Video Face Recognition System Enabling Real-time Surveillance
The recent sharp increase in terrorist attacks has made the security of public facilities such as airports, restaurants and hotel lobbies a global issue. The face image in a passport is an only data to be used for personal authentication worldwide, regardless of nationality. In addition, the face image recognition offers a unique advantage compared to other personal authentication technologies because it enables to authenticate people from a distant location such as personal identification through surveillance cameras. NEC joined the Face Recognition Vendor Tests of the U.S. National Institute of Standards and Technology (NIST) in 2009 and gained the top ranking three times consecutively. This paper introduces the NEC video face recognition technology for use in video surveillance.
A sharp increase in crime on a worldwide scale has increased the opportunities for using the face recognition technology. As shown in Fig. 1, NEC started R&D into face recognition technology in 1989 and commercialized the face recognition engine “NeoFace” in 2002. Since then, we joined the Face Recognition Vendor Tests of the U.S. National Institute of Standards and Technology (NIST) held in 20091), 20102) and 20133) and gained the world-top ranking in three consecutive test years. Our products have already been adopted in more than 100 systems by forty countries worldwide. These include those of the world’s major organizations such as New York JFK Airport, Australian governmental institutions and major Brazilian airports4). Featuring both high convenience and high authentication accuracy, our face recognition technology is actively expanding the situations of use, e.g., it was used at 50 music concerts and sports events in Japan in 2015 for audiences5) (Fig. 2), numbering more than 300,000.
For face recognition surveillance purposes, we released a product named “NeoFace Watch” in 20126). Fig. 3 shows typical scenarios of face recognition systems for surveillance purposes. This technology makes it possible to find each person registered in the system in video images shot in various situations including in a passageway, elevator and staircase. The wide variety of usages for which it can be applied include scenarios such as crime investigation, the straying of children and dementia patients.
Below in section 2 we describe the video face recognition technology proposed by NEC. In section 3 we go on to report on the results of recognition performance evaluation using low-resolution images that were conducted at the NIST. We then introduce some actual examples of applications in section 4, before presenting a short conclusion to the paper.
2.Introducing the Video Face Recognition Technology
Fig. 4 shows the video face recognition processing flow. The system first detects a face part in a captured image, and then extracts feature points in the face, including the pupils, subnasal points and mouth corners. Finally, the system extracts the face feature quantity, matches it with the feature quantity data registered in a database and identifies a person as one of the registered persons with a degree of resemblance higher than a certain threshold level.
The following subsections discuss details of each technology (Fig. 5)7).
2.1 Face Detection Technology
For face detection, rectangular areas that match the face are extracted by sequentially searching face areas, starting from the edge of the image. The Generalized Learning Vector Quantization algorithm, which is based on the NEC-original pattern recognition technique called the Minimum Classification Error criterion, is used to recognize whether areas are of face areas or not. This procedure enables a fast and accurate face detection function.
2.2 Feature Point Extraction Technology
The feature point extraction technology finds the positions of face feature points such as a pupil, subnasal point and corner of the mouth. Brightness patterns around the feature are used to find the optimum position, while at the same time a facial shape model is used to constrain the alignment of features, thereby enabling precise estimation of their positions.

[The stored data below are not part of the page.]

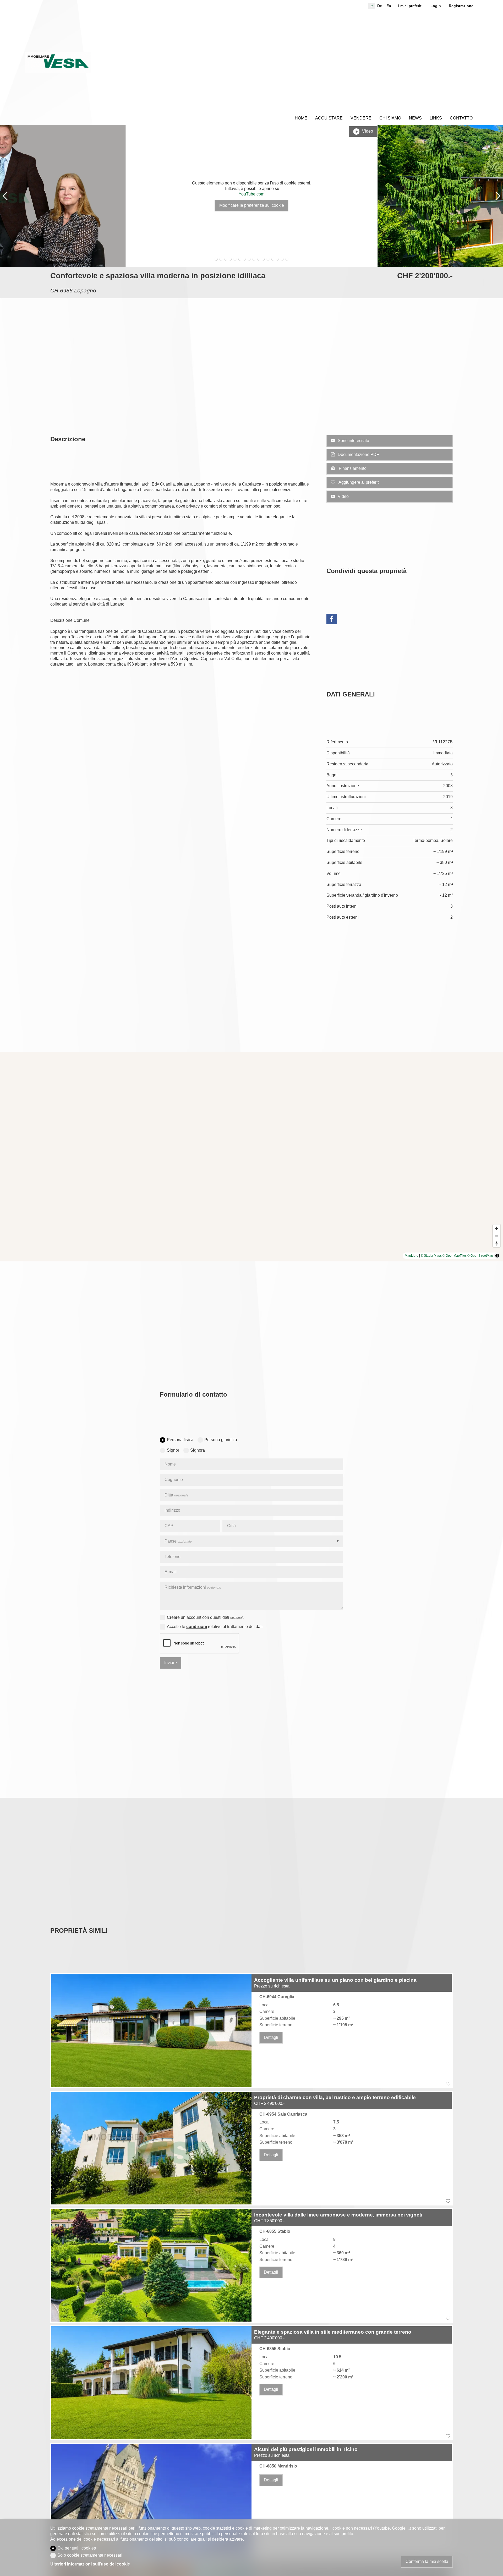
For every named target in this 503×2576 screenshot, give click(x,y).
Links (436, 118)
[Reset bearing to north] (496, 1243)
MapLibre (411, 1255)
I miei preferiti (410, 6)
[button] (5, 196)
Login (435, 6)
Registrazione (461, 6)
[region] (251, 1156)
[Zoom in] (496, 1228)
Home (301, 118)
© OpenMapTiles (454, 1255)
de (379, 6)
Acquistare (329, 118)
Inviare (170, 1662)
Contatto (461, 118)
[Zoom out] (496, 1236)
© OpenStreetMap (480, 1255)
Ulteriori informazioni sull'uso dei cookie (90, 2564)
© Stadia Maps (431, 1255)
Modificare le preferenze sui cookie (251, 205)
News (415, 118)
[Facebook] (331, 620)
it (371, 6)
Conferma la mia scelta (427, 2561)
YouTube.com (251, 194)
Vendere (361, 118)
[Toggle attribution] (497, 1255)
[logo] (58, 63)
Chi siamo (390, 118)
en (388, 6)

2.3 Face Matching Technology
In order to identify whether or not the person with the captured face image is a registered person, the face matching process normalizes the face position using the obtained feature points. The captured face image and the candidate image are then collated. After extracting face features, such as the shapes and tilts of eyes and nose, the optimum feature for identifying the person is selected using the multi-dimensional feature recognition method. This procedure enables a robust personal identification solution that is unaffected by changes due to aging or other factors.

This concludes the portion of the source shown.